Reproduce the material below, substituting "slider thumb" for each occurrence of "slider handle" and leaving everything else unchanged.

### [Listed entries]
-------------------------
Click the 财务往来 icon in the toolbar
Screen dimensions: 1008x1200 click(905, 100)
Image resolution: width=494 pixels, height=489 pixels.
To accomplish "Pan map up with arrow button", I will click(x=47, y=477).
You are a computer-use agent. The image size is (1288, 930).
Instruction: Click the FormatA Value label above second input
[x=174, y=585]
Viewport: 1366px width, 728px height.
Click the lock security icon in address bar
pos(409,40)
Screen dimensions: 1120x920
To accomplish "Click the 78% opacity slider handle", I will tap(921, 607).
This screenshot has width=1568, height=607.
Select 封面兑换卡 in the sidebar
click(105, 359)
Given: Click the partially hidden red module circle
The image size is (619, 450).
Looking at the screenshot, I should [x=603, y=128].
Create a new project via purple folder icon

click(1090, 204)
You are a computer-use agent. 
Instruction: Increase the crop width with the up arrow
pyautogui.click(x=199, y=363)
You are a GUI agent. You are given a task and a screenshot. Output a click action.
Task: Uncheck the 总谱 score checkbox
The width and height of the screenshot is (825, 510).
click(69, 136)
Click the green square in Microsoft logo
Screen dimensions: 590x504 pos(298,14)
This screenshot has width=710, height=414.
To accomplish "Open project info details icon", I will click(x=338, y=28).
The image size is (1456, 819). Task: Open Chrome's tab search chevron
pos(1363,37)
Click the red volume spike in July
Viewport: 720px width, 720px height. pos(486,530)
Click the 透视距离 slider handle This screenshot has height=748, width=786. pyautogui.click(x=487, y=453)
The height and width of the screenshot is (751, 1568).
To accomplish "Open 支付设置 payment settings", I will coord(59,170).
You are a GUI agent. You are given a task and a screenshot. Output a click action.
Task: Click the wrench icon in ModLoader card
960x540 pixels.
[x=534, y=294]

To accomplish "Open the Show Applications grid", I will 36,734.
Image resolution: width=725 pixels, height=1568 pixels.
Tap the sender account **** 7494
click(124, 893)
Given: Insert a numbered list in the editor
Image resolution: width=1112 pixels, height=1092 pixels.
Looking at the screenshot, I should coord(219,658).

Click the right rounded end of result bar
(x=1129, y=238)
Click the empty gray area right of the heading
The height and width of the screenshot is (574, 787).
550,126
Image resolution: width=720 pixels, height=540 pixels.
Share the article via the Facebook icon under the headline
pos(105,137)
-------------------------
### [Result of this task]
Click the 财务往来 icon in the toolbar
Screen dimensions: 1008x1200 click(905, 100)
Image resolution: width=494 pixels, height=489 pixels.
To accomplish "Pan map up with arrow button", I will click(x=47, y=477).
You are a computer-use agent. The image size is (1288, 930).
Instruction: Click the FormatA Value label above second input
[x=174, y=585]
Viewport: 1366px width, 728px height.
Click the lock security icon in address bar
pos(409,40)
Screen dimensions: 1120x920
To accomplish "Click the 78% opacity slider thumb", I will tap(921, 607).
This screenshot has width=1568, height=607.
Select 封面兑换卡 in the sidebar
click(105, 359)
Given: Click the partially hidden red module circle
The image size is (619, 450).
Looking at the screenshot, I should [x=603, y=128].
Create a new project via purple folder icon

click(1090, 204)
You are a computer-use agent. 
Instruction: Increase the crop width with the up arrow
pyautogui.click(x=199, y=363)
You are a GUI agent. You are given a task and a screenshot. Output a click action.
Task: Uncheck the 总谱 score checkbox
The width and height of the screenshot is (825, 510).
click(69, 136)
Click the green square in Microsoft logo
Screen dimensions: 590x504 pos(298,14)
This screenshot has width=710, height=414.
To accomplish "Open project info details icon", I will click(x=338, y=28).
The image size is (1456, 819). Task: Open Chrome's tab search chevron
pos(1363,37)
Click the red volume spike in July
Viewport: 720px width, 720px height. pos(486,530)
Click the 透视距离 slider thumb This screenshot has height=748, width=786. pyautogui.click(x=487, y=453)
The height and width of the screenshot is (751, 1568).
To accomplish "Open 支付设置 payment settings", I will coord(59,170).
You are a GUI agent. You are given a task and a screenshot. Output a click action.
Task: Click the wrench icon in ModLoader card
960x540 pixels.
[x=534, y=294]

To accomplish "Open the Show Applications grid", I will 36,734.
Image resolution: width=725 pixels, height=1568 pixels.
Tap the sender account **** 7494
click(124, 893)
Given: Insert a numbered list in the editor
Image resolution: width=1112 pixels, height=1092 pixels.
Looking at the screenshot, I should coord(219,658).

Click the right rounded end of result bar
(x=1129, y=238)
Click the empty gray area right of the heading
The height and width of the screenshot is (574, 787).
550,126
Image resolution: width=720 pixels, height=540 pixels.
Share the article via the Facebook icon under the headline
pos(105,137)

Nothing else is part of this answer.